• EXERCISE DETAILS
When you copy the records that follow, please keep every word exactly as it is and leave out the pictures.

Segment Open

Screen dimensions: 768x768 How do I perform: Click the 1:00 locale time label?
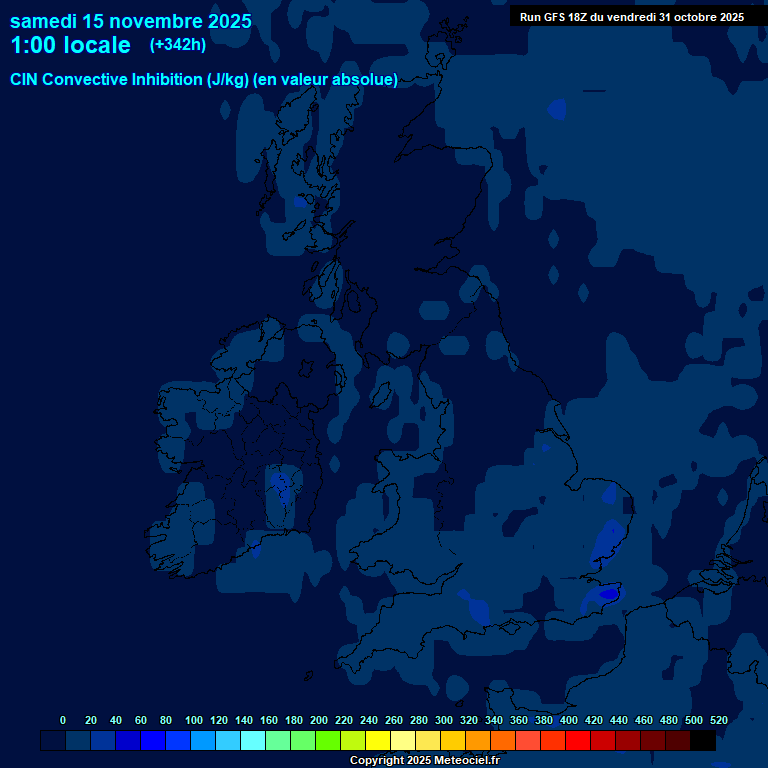[70, 45]
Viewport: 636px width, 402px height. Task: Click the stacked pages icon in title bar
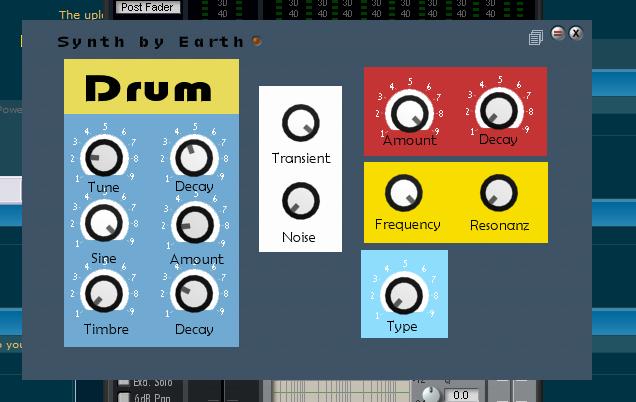coord(537,38)
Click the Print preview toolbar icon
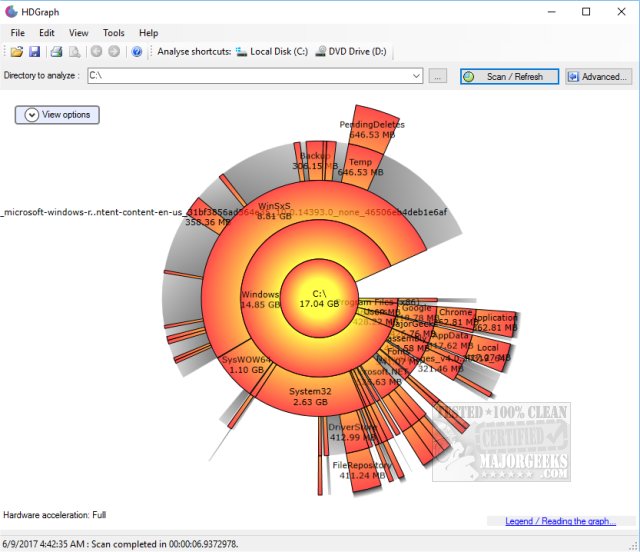 74,51

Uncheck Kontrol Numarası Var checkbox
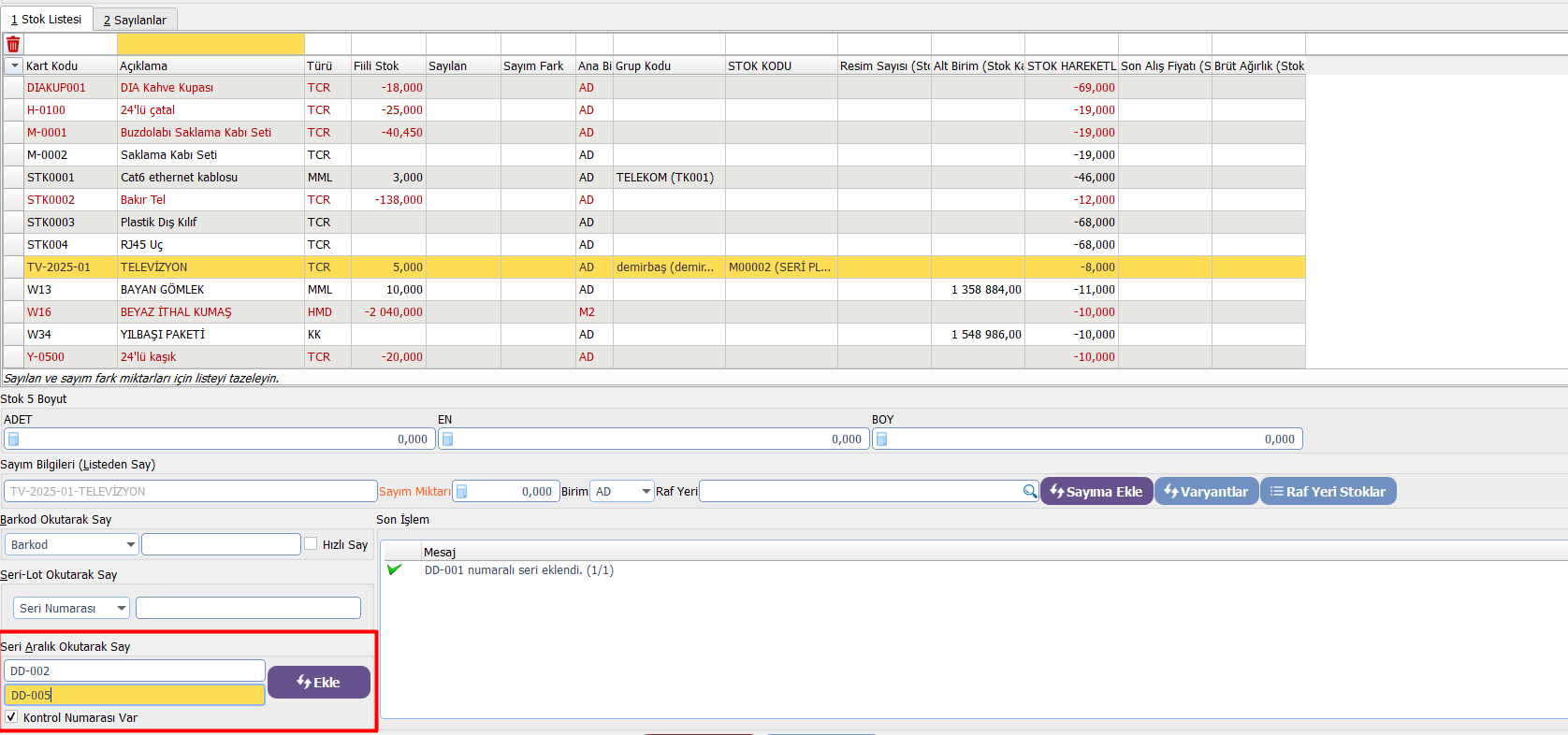tap(11, 717)
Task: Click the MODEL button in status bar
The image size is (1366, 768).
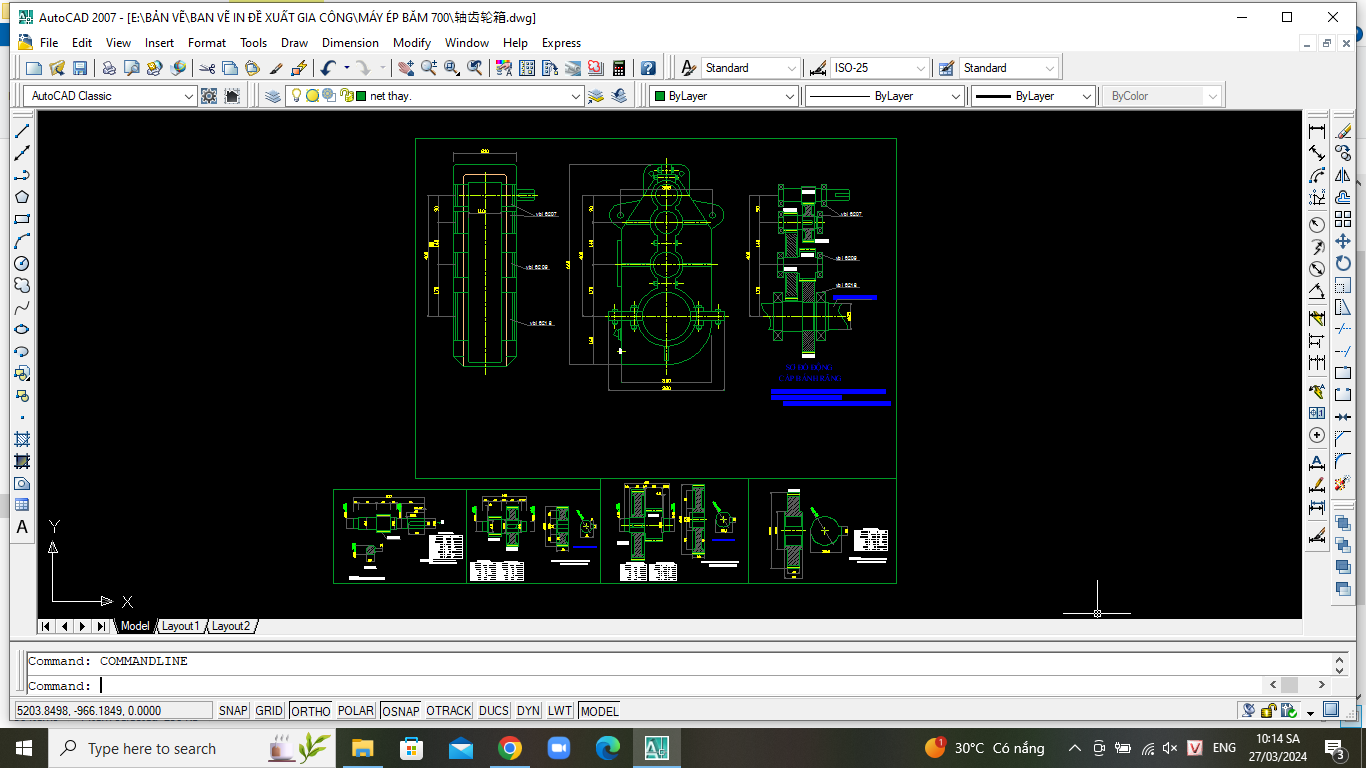Action: [599, 711]
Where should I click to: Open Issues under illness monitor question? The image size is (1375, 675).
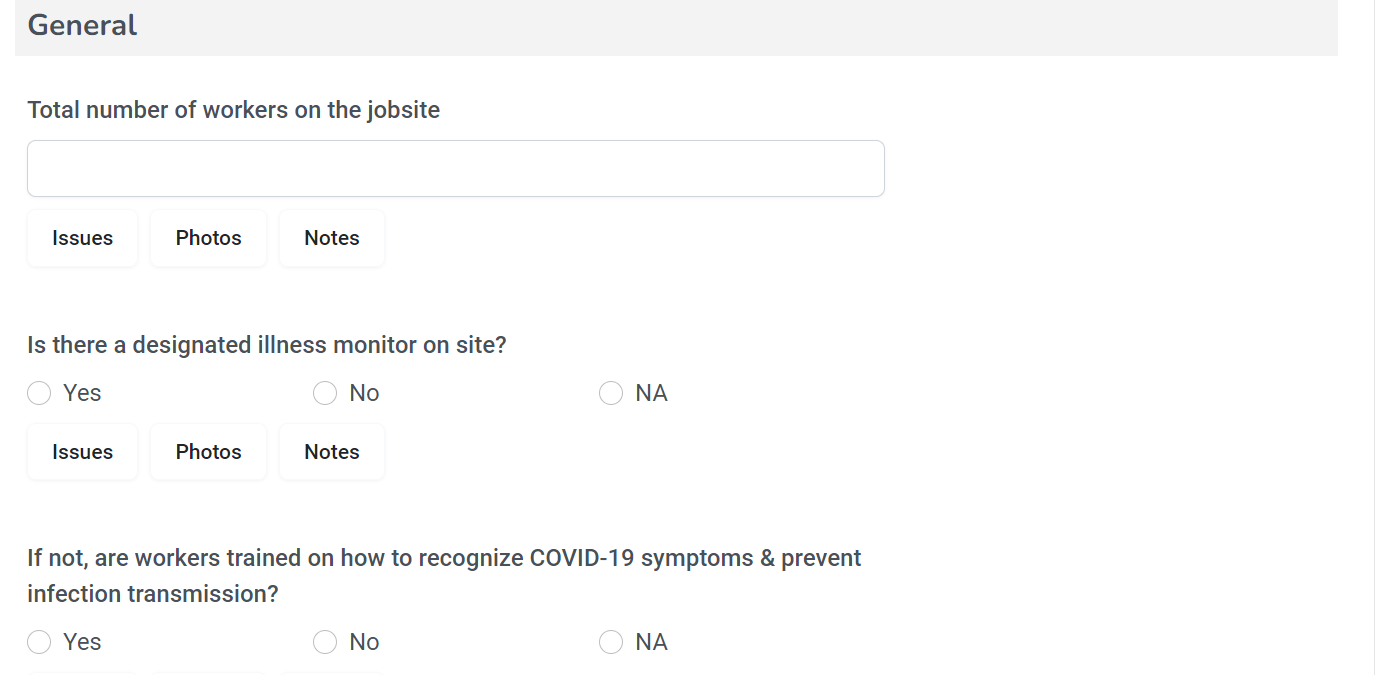tap(82, 452)
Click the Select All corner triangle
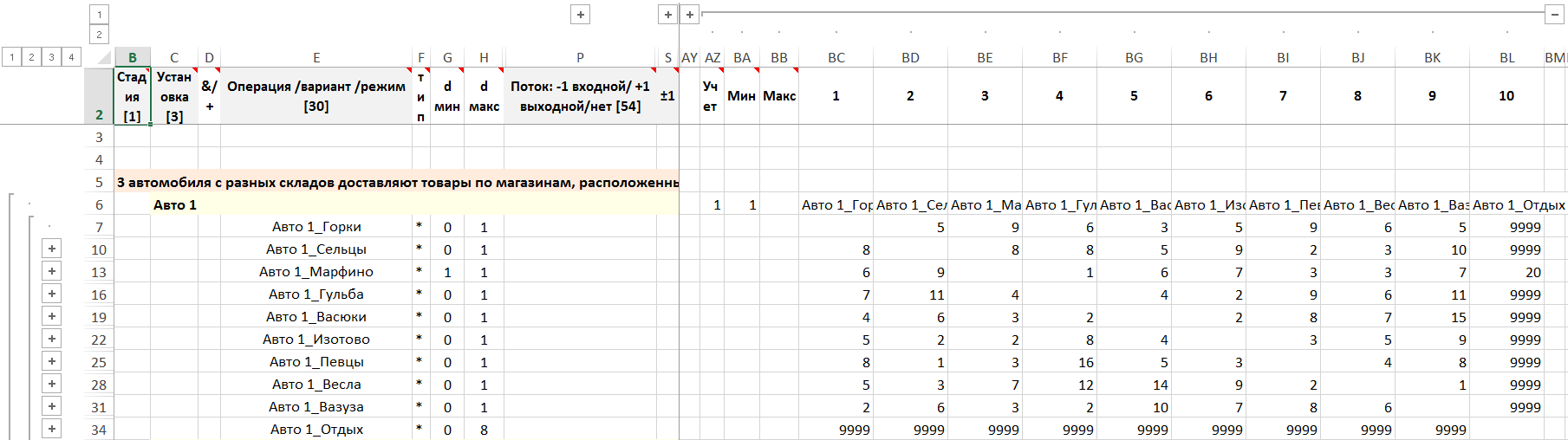 tap(103, 58)
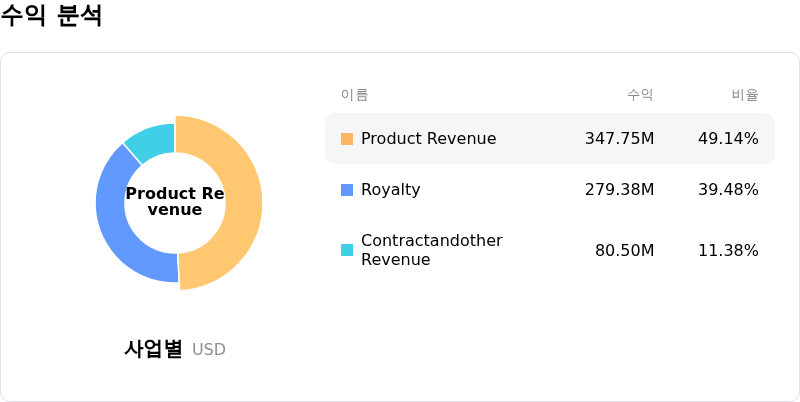Click the 80.50M revenue value
The width and height of the screenshot is (800, 402).
click(x=624, y=250)
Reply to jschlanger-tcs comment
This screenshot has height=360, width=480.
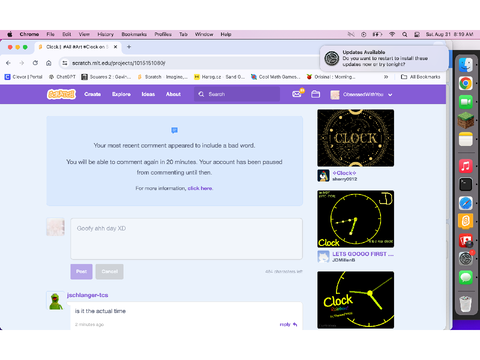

Segment Closed

• RESPONSE TO THIS EXERCISE
Screen dimensions: 768x768 How do I perform: Click the 1:00 locale time label?
[70, 45]
Viewport: 636px width, 402px height. Task: Click the stacked pages icon in title bar
coord(537,38)
Click the Print preview toolbar icon
 74,51

Uncheck Kontrol Numarası Var checkbox
tap(11, 717)
Task: Click the MODEL button in status bar
The image size is (1366, 768).
Action: [599, 711]
Where should I click to: Open Issues under illness monitor question? The image size is (1375, 675).
tap(82, 452)
Click the Select All corner triangle
 tap(103, 58)
Click the 80.50M revenue value
The width and height of the screenshot is (800, 402).
click(x=624, y=250)
Reply to jschlanger-tcs comment
This screenshot has height=360, width=480.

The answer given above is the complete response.